Seeds of Change
Not too long ago, I wrote about how happy I was that my holy basil plant was thriving. I’d grown it from seed and it was now over a year old.
About 2 weeks ago, I spotted a little critter on the plant.
It was stark still, holding its body perpendicular to the plant. “It’s getting ready to form a chrysalis,” I thought to myself. Leaving it there to do its thing, I envisioned the “holy butterfly” that was going to emerge.
Little did I know, its “thing” was to eat every single leaf off my basil plant! When I went out the next day, I was horrified! The leaves were gone and so was the caterpillar, off to find more of my plants to munch. Now I know this is nature’s way, but did it have to eat every single leaf?!

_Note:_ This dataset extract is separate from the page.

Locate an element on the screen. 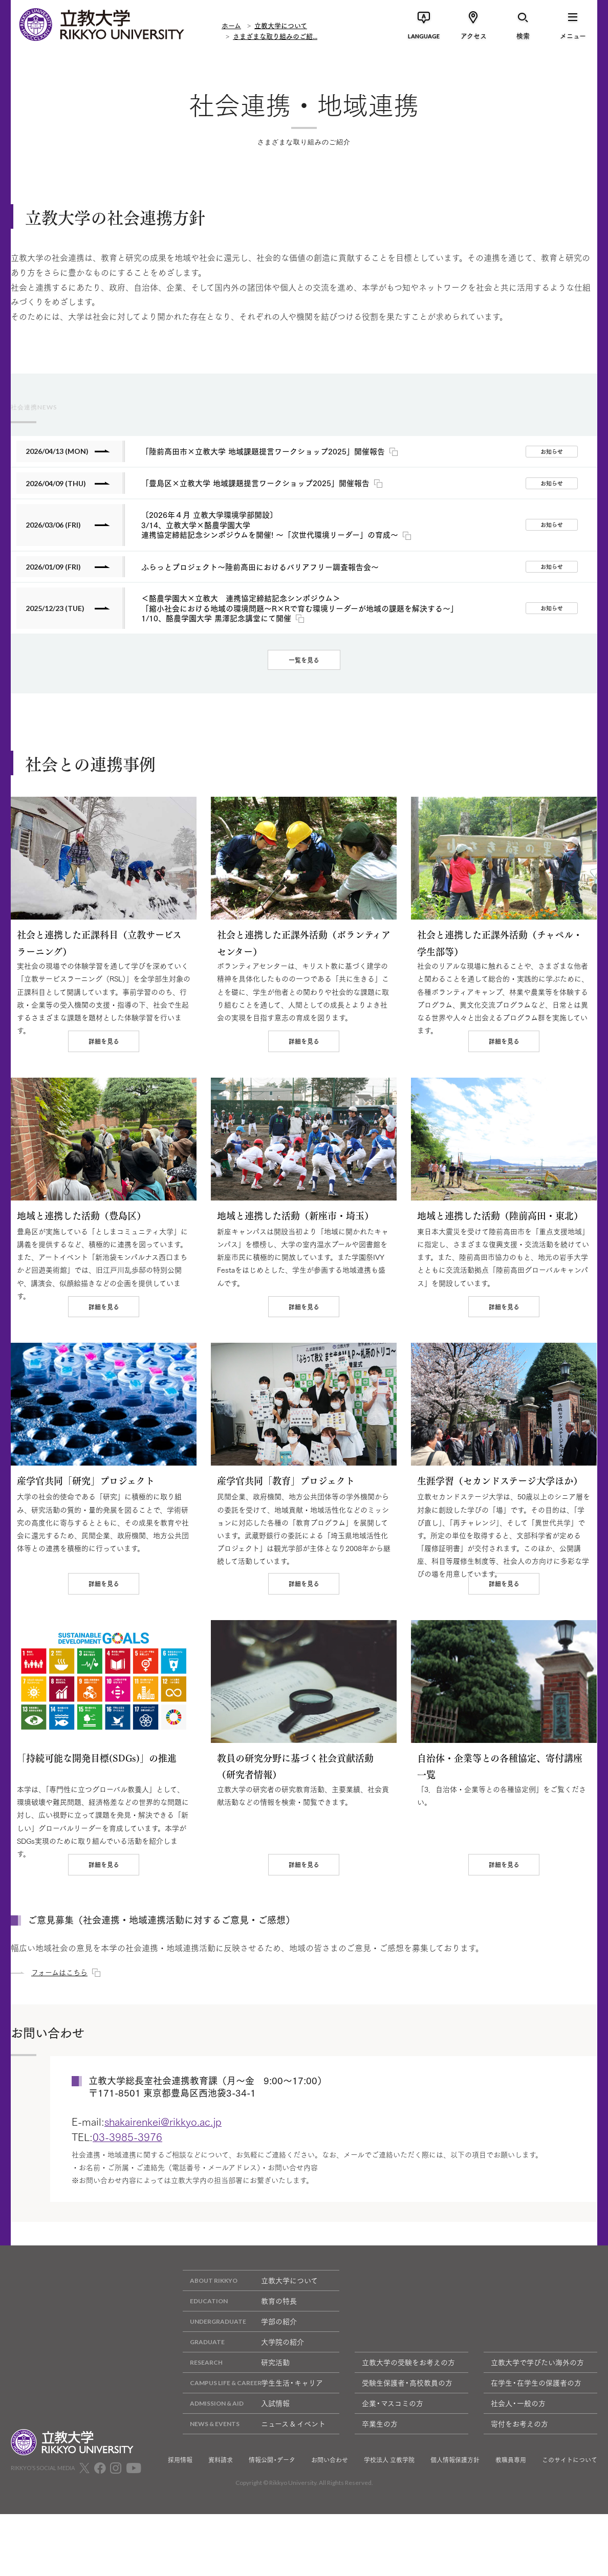 The height and width of the screenshot is (2576, 608). 大学院の紹介 is located at coordinates (243, 2420).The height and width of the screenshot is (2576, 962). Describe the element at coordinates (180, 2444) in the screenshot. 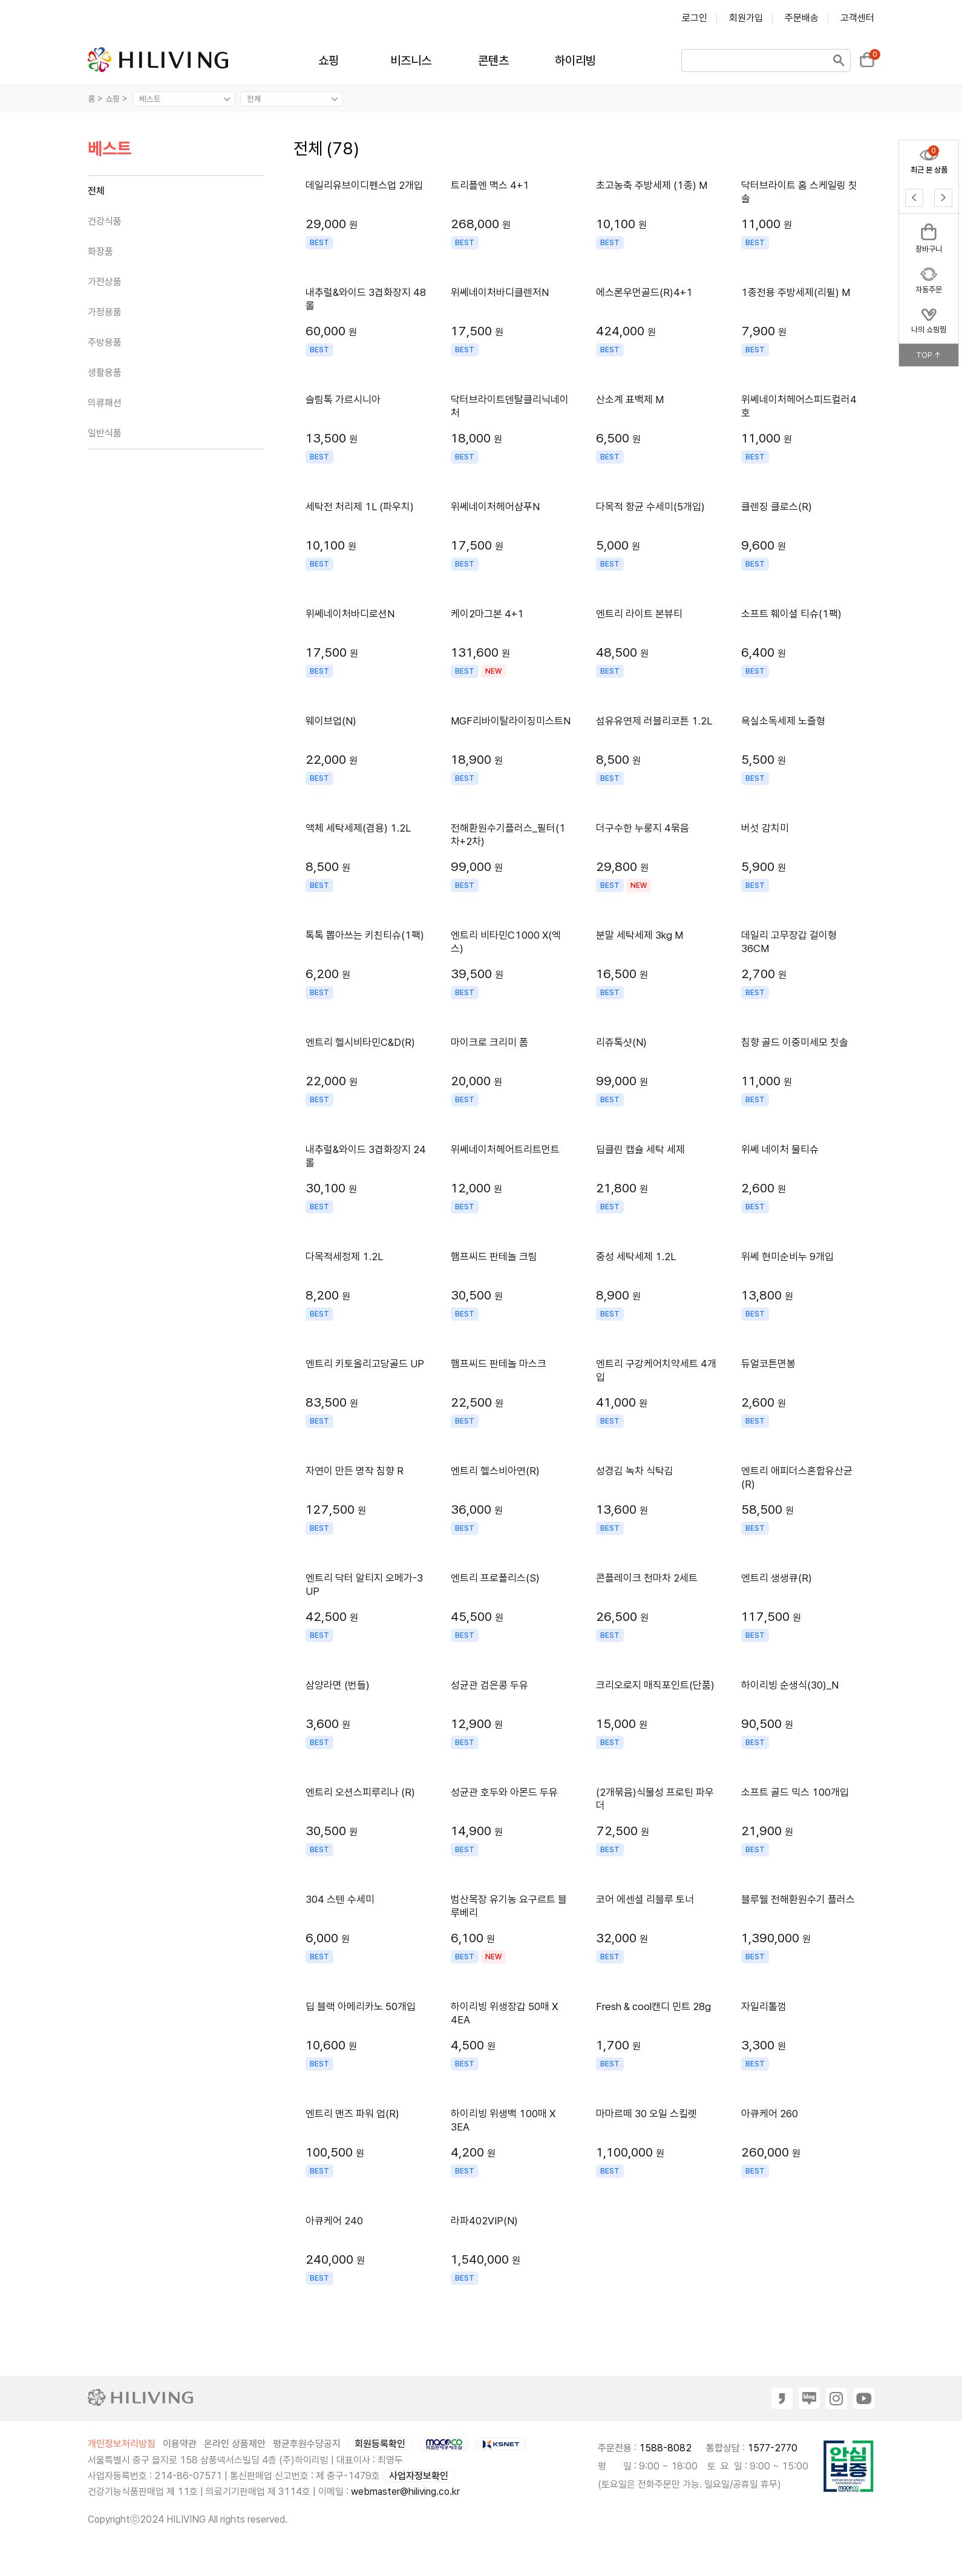

I see `이용약관` at that location.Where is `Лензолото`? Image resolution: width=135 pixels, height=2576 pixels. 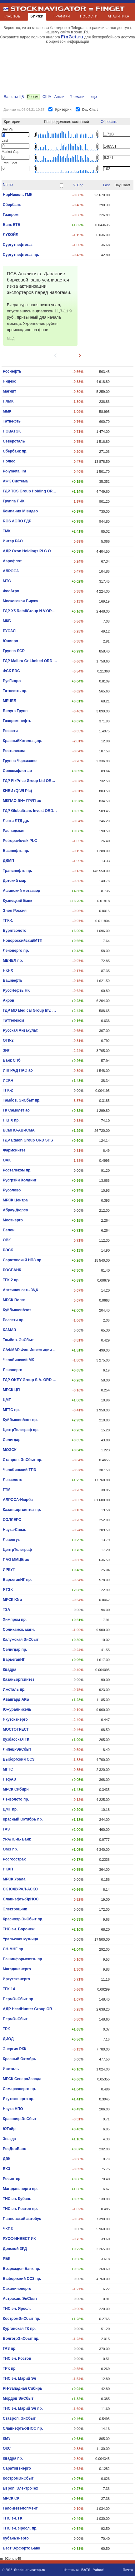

I thought my plant would come back, but after a week of looking at the withering stem turning brown and not one new leaf sprouting, I resigned to the fact that it was gone. I pulled the stem out, feeling the roots break… with a heavy heart. I couldn’t toss it aside, so I hopefully set it in another pot of soil, just in case…
In the meantime, I planted more seeds in its place. It got me thinking about the fleeting nature of life, and pretty much all things. We never know how long they’ll be around, and we can count on the fact that everything changes… as I wrote on a friend’s nostalgic post today about his old house being bulldozed to make room for a new home, “Change is the only constant.”
Change is part of the life cycle. Resist it as we may, we can’t stop it. We can only accept what is and appreciate what we have, in the moment.
Change often brings sorrow, bittersweet melancholy feelings about what we can’t “change.”
Such was the case with the big waves about a month ago (in September) that washed away the Cove House at Sycamore Beach in Malibu. Many of us watched, in horror, as the waves crashed up against the Cove House, destroying its foundation and eventually pulling it out to sea… leaving us only with the memories of what used to be, a house where so much fun was had… Now, the beach remains, with only splintered pieces of wood as proof that the house was ever there at all…
The Grateful Dead captured the feeling so well (as they so often did) in “The Music Never Stopped”:
“No one’s noticed, but the band’s all packed and gone
Was it ever there at all?
But they keep on dancin’
C’mon children, c’mon children, come on, clap your hands…
And the fields are full of dancin’
Full of singin’ and romancin’
The music never stopped…”
And there is the key… to hear the music, if only in your memory, and keep on dancing… through the changes of our times, because, in the words of another musical sage, “the times they are a changing…”
Planting new seeds, we continue to grow.